Milletin içinden gelen, millet gibi yaşayan, millet gibi ibadet eden, millet gibi giyinen kimselerin, seçimle bile olsa iktidar olmalarına tahammül gösterememişler. Milleti emirleri altında çalışan ve kendi verdikleri talimatları uygulayan birer emir eri gibi görmeye alışmışlar.
Milleti istedikleri gibi yönettikleri ve yönlendirdikleri sürece, milletle iyi geçinmeyi sürdürmüşler. Millet ne zaman uyanarak, kendine geldi ve kendi haklarına sahip çıkmaya başladı, işte o zaman kızılca kıyamet koptu.
Yeter artık söz milletin diyerek, millet adına hareket edenler, milletin sesi olanlar ve millet adına iktidara yürüyenler ortaya çıkınca, bunların da gerçek yüzü ortaya çıktı.
Milletin oylarıyla iktidara gelenleri, milletin bağrından çıkmış ordusunu kışkırtarak iktidardan uzaklaştırdılar. Böylece yıllarca milleti hegemonyaları altında baskı ve dayatmalarla inim inim inlettiler.
Milletin dini yaşantısına, giyimine kuşamına, eğitimine, bürokraside yükselmesine karşı hep baskı, dayatma ve yasaklar uyguladılar, milletin gerçek temsilcilerinin yönetimde muktedir olmalarına fırsat tanımadılar.

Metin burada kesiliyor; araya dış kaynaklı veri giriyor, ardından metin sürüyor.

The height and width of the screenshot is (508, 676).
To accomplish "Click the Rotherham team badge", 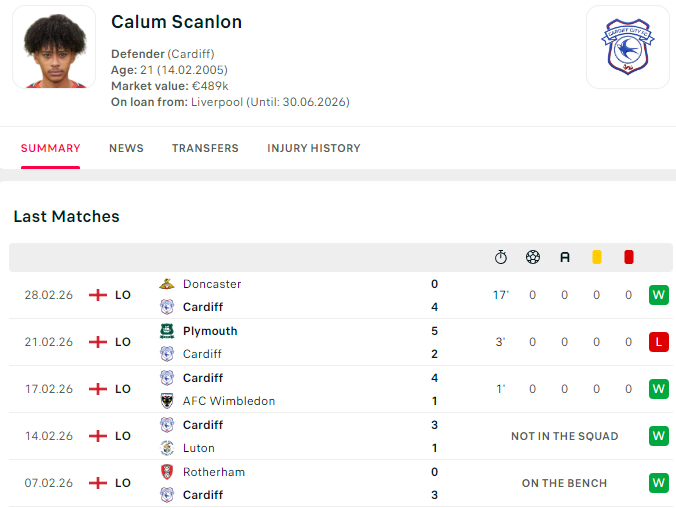I will tap(167, 472).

Tabi bunu yaparken de, en büyük desteği medyadan aldılar. Gazetelerin köşe başlarını tuttular. Kendileri gibi düşünmeyen gazetecilerin ve yazarların, yaşamasına fırsat vermediler. Kendilerine ters yayın yapan gazete ve kitaplara yıllarca yasak getirdiler. Kendilerine karşı olan gazeteci ve yazarları süründürdüler ve baskı altında tuttular.
Türk aydın ve gazetecisini en iyi şekilde anlatan aşağıdaki hikâyeciği hep birlikte okuyalım:
Kriz yüzünden işten çıkarılan bir akademisyen ile bir gazeteci yurt dışına çıkmışlar. Bir süre yiyip-içip eğlenmişler. Doğal olarak paraları çabucak tükenmiş.

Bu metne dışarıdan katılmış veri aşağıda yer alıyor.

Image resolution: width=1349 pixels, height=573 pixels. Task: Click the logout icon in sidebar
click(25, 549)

İş aramışlar ve bir çiftlikte hayvan pisliklerini ahırdan kürekle kazıyıp çöp römorkuna atma işi bulmuşlar. Bir süre çalışmışlar, başarılı olmuşlar, çiftlik kâhyası da onları sevmiş ve hallerine acıyarak “Size daha kolay bir iş vereceğim” diyerek onları yumurta paketleme işinde görevlendirmiş.

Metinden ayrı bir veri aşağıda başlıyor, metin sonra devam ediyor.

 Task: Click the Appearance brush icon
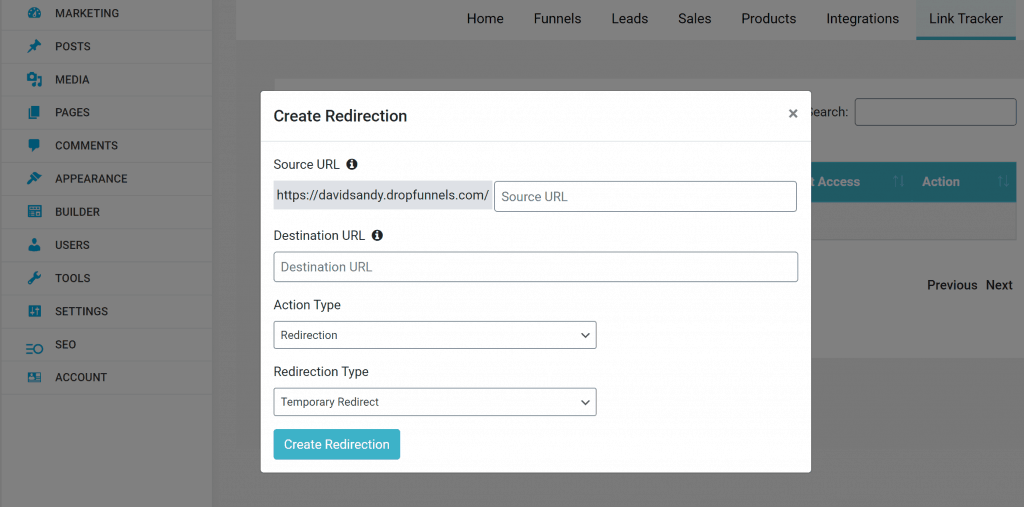(35, 179)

“Bunların irilerini ve iyilerini bu taraftaki kutulara, küçük ve kötülerini bu taraftaki kutuya koyacaksınız” demiş.
Fakat bizimkiler çok yavaş çıkmışlar, “Bu iyidir, değildir, küçüktür, büyüktür” tartışmaları ile işleri aksatmışlar. Onları gözleyen kâhya yanlarına gelmiş, “Siz Türkiye’de ne iş yapıyordunuz? ” diye sormuş.
Bizimkiler “Gazeteci” ve “Akademisyen” diye cevaplamışlar.
Kâhya, “Belli belli, sizin Türk aydını ve gazetecisi olduğunuz belli” demiş.
“Çok iyi çamur atıyorsunuz ama iyiyle kötüyü ayırt etmeyi bir türlü beceremiyorsunuz! ..”
Şimdi durum tamamen tersine dönmeye başladı. Gerçek manada Türk aydını ve gazetecisi olmayı hak edenlerin sayısı artmaya başladı. Türk milleti de, kendi içinden gelen aydın ve gazetecisine sahip çıkarak, onlara gereken desteği verince, Türkiye’de işler yoluna girmeye ve ülkemizde güzel gelişmeler yaşanmaya başladı.